The Seventh Circuit rejected the plaintiff’s argument and held that the regulation was invalid. Noting that the FMLA explicitly limits the right of family leave to employees who have worked at least 1,250 hours in the previous twelve months, the Court determined that the regulation improperly contravened the express provisions of the statute. The court stated, “Under the regulation, a worker who had worked eight hours before seeking family leave, would be entitled to family leave if the employer neglected to inform the employee promptly that he or she was ineligible. And this regardless of whether the employee had incurred any detriment as a result of the employer’s silence.”

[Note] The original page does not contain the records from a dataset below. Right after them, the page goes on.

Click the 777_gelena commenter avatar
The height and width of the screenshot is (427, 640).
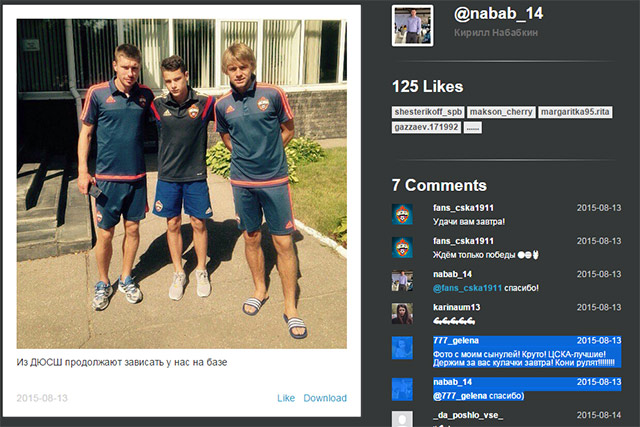[x=402, y=348]
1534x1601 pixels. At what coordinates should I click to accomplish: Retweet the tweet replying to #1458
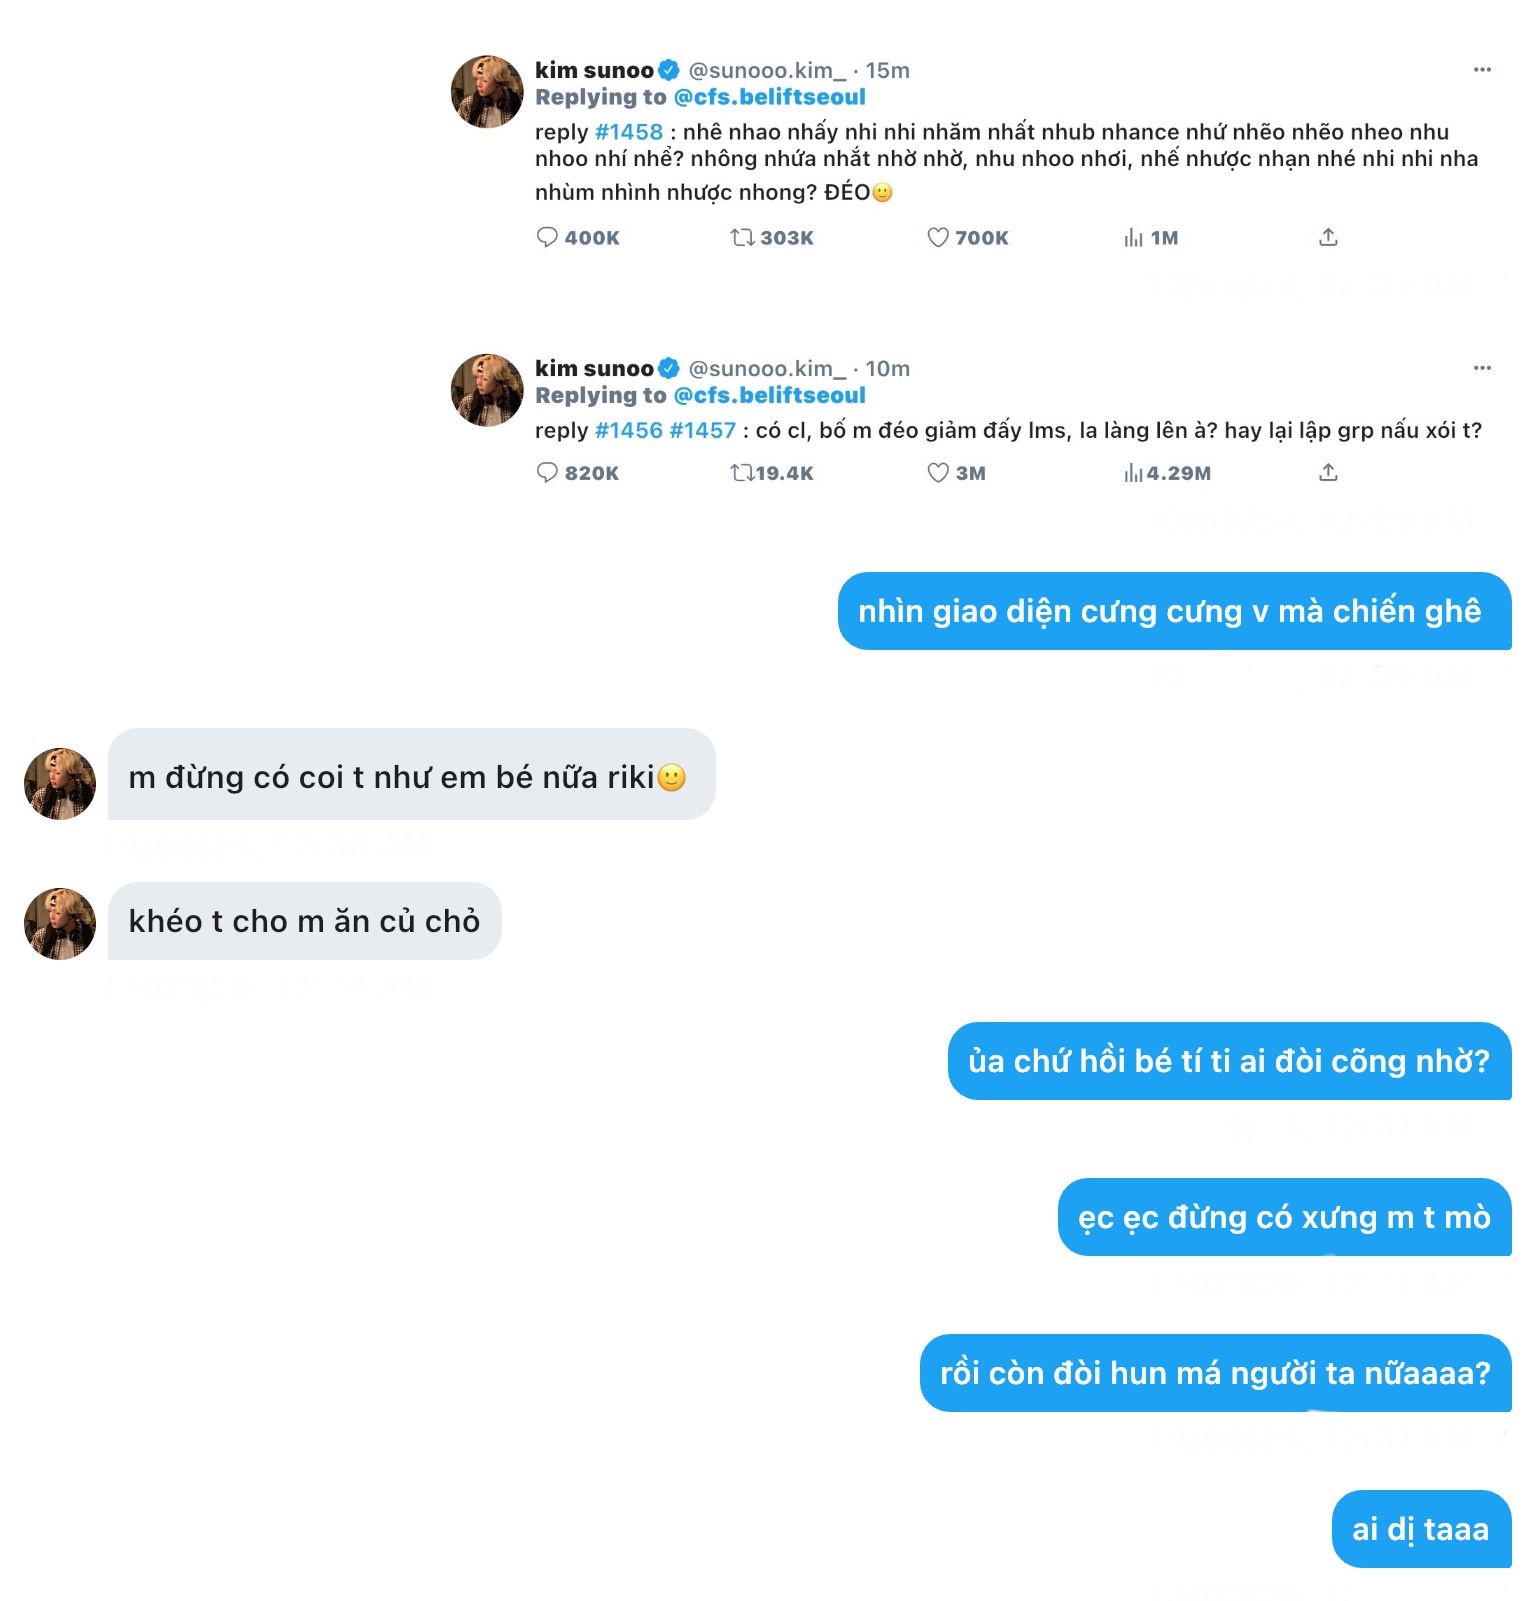tap(742, 237)
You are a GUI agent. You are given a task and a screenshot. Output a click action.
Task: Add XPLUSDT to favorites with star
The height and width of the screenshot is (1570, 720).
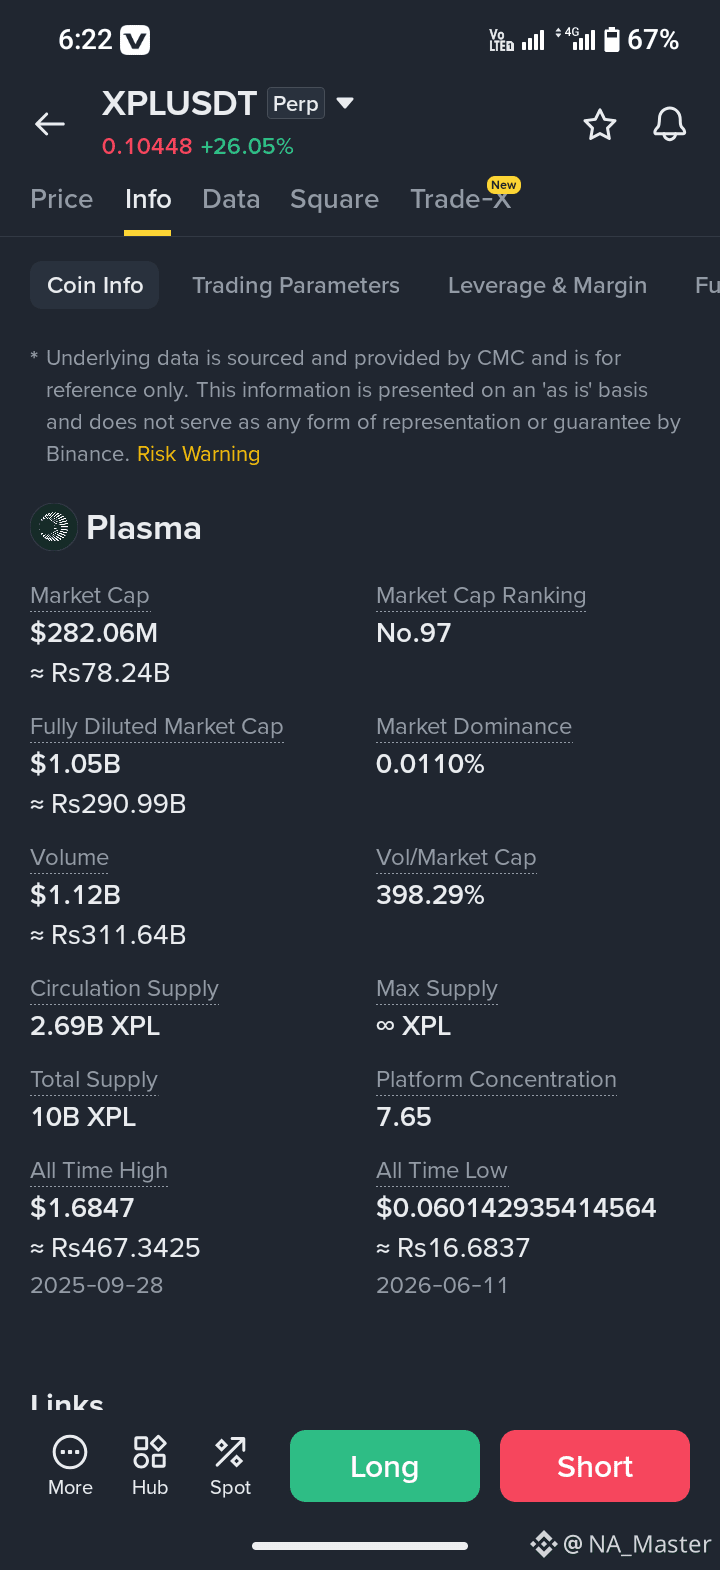(600, 125)
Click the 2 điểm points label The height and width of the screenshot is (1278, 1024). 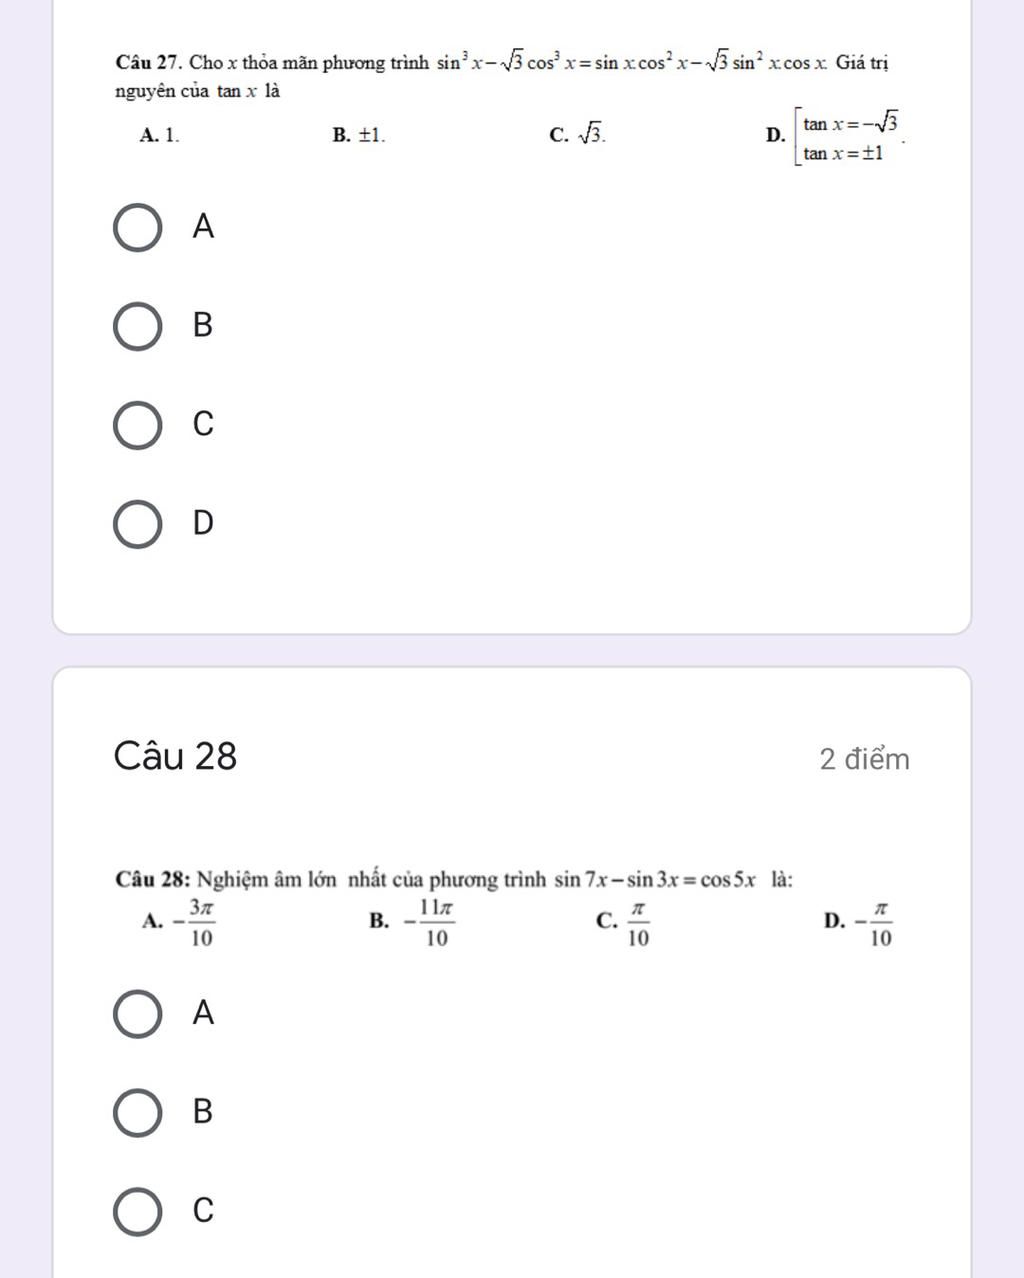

The Court further stated that the regulation “allows an employee to claim benefits to which she is not entitled as a matter of law or equity.”
While the Seventh Circuit recognized the authority of the Department of Labor to issue regulations to carry out the FMLA, it stated that the Department did not have the authority to effectively change the eligibility requirements set forth in the statute. The court, therefore, struck down the regulation, stating that it was both “unauthorized” and “unreasonable.”
In invalidating the regulation, the Seventh Circuit joined two other federal appeals courts that have reached similar conclusions (McGregor v. Autozone, Inc., 180 F.3d 1305 (11th Cir. 1999); Ragsdale v. Wolverine Worldwide, Inc., 218 F.3d 933 (8th Cir. 2000)). In light of these decisions, the continuing viability of the regulation is in serious question. Nevertheless, employers should remember that it is in their interest to promptly respond to all requests for FMLA leave and, if it is determined that the employee is ineligible, to so advise the employee.